[[ DATASET RECORDS open ]]

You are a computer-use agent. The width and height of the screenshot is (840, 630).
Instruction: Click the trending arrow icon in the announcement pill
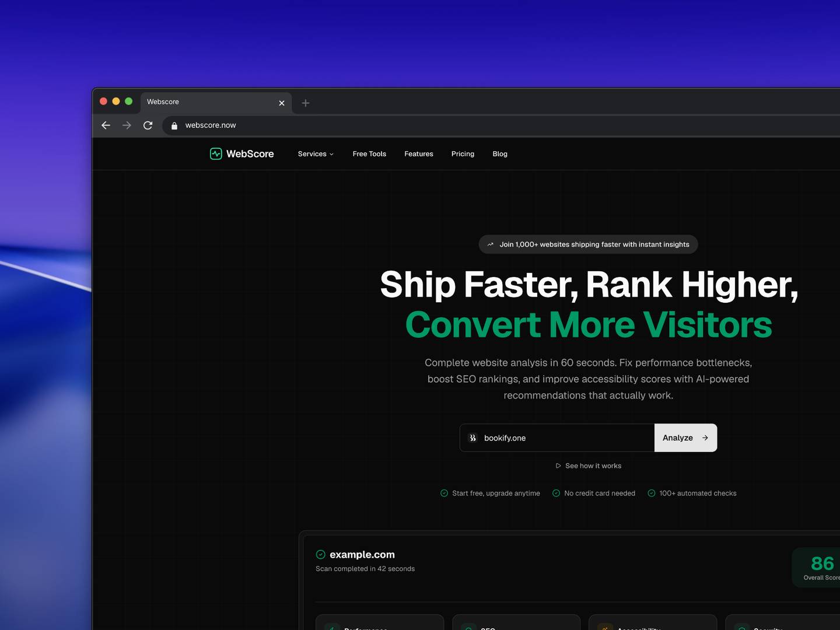click(491, 244)
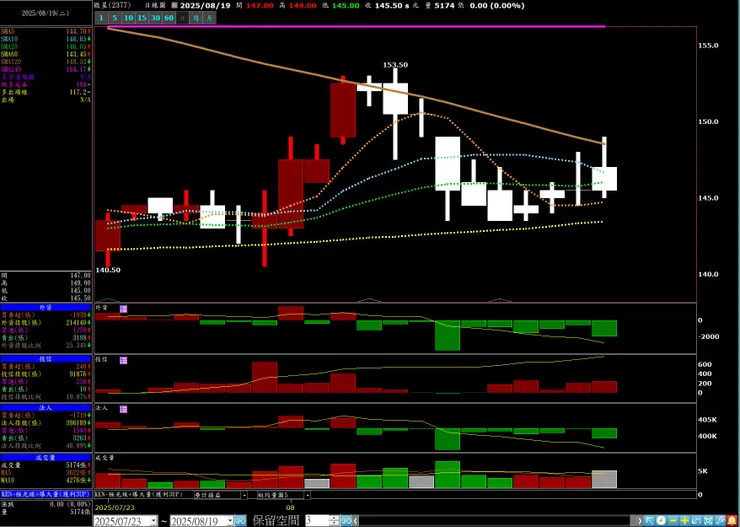Viewport: 740px width, 527px height.
Task: Open the pencil drawing tool icon
Action: (x=720, y=521)
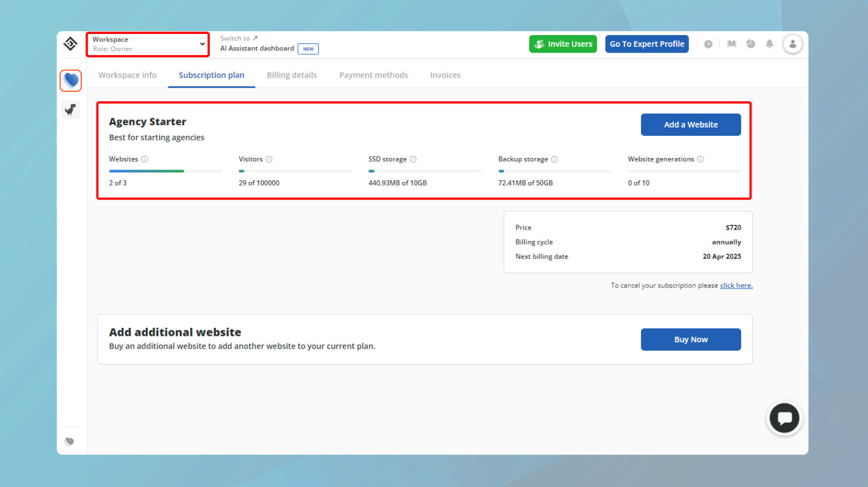
Task: Click the documentation book icon
Action: point(731,43)
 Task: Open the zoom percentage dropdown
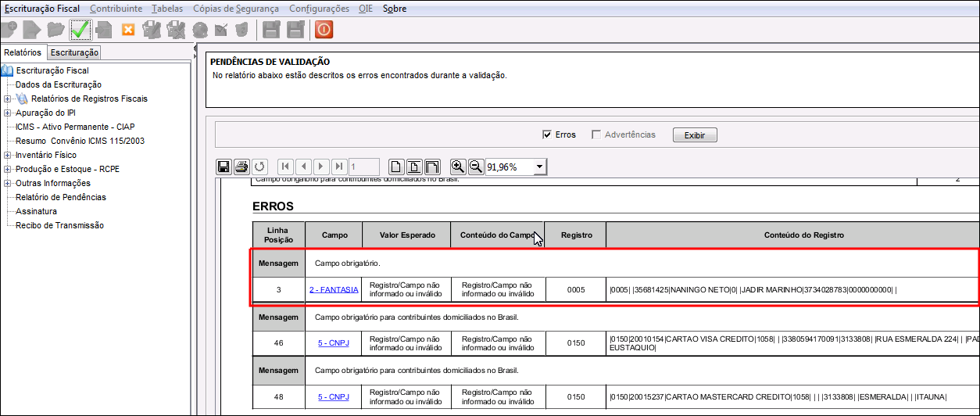pyautogui.click(x=539, y=167)
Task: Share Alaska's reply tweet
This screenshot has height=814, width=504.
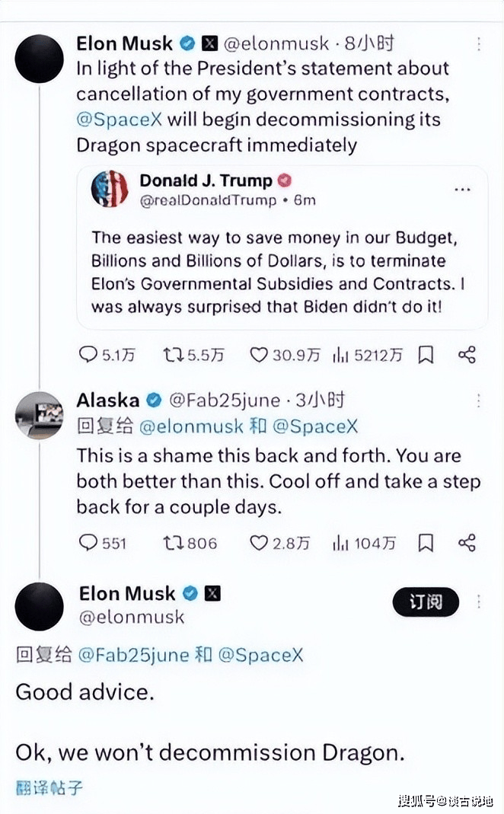Action: 467,543
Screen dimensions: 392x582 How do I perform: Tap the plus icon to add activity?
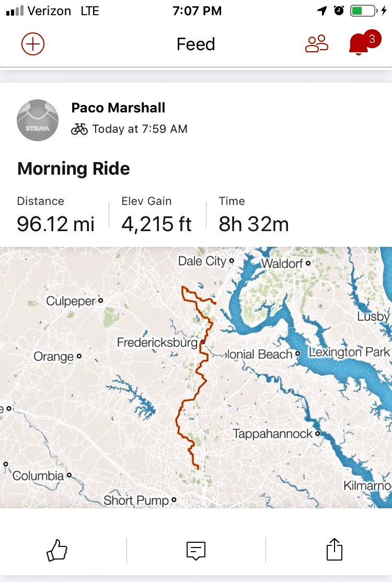(33, 44)
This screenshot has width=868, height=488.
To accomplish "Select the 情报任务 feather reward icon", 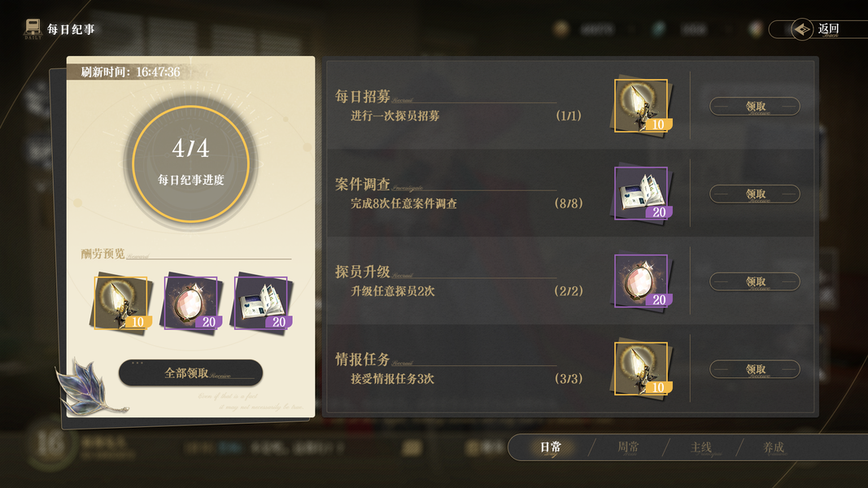I will click(x=642, y=369).
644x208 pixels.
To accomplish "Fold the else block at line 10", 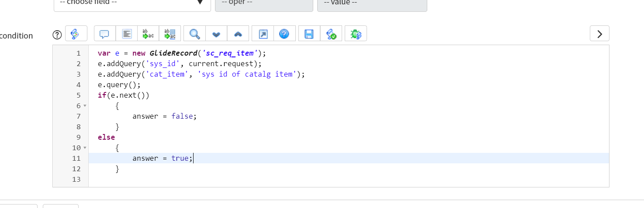I will (x=85, y=148).

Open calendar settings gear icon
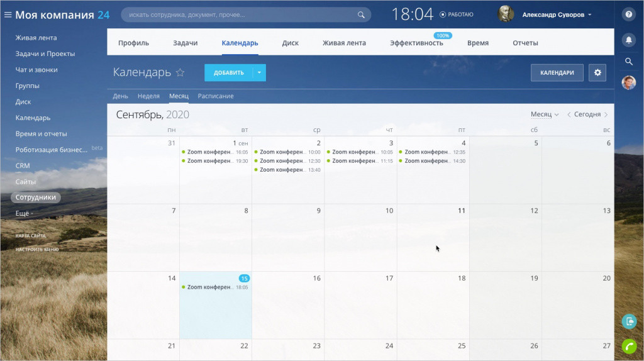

[[ DATASET RECORDS closed ]]

PROMPT:
Leaving every picture behind, retype the entries above exactly, from the first line through the line with "Task: Share Alaska's reply tweet", and stop there.

SOLUTION FOR THIS EXERCISE:
You are a computer-use agent. The width and height of the screenshot is (840, 630).
Instruction: Click the trending arrow icon in the announcement pill
click(491, 244)
Viewport: 740px width, 527px height.
Task: Open the pencil drawing tool icon
Action: (x=720, y=521)
Task: Click the documentation book icon
Action: point(731,43)
 Task: Open the zoom percentage dropdown
pyautogui.click(x=539, y=167)
Task: Share Alaska's reply tweet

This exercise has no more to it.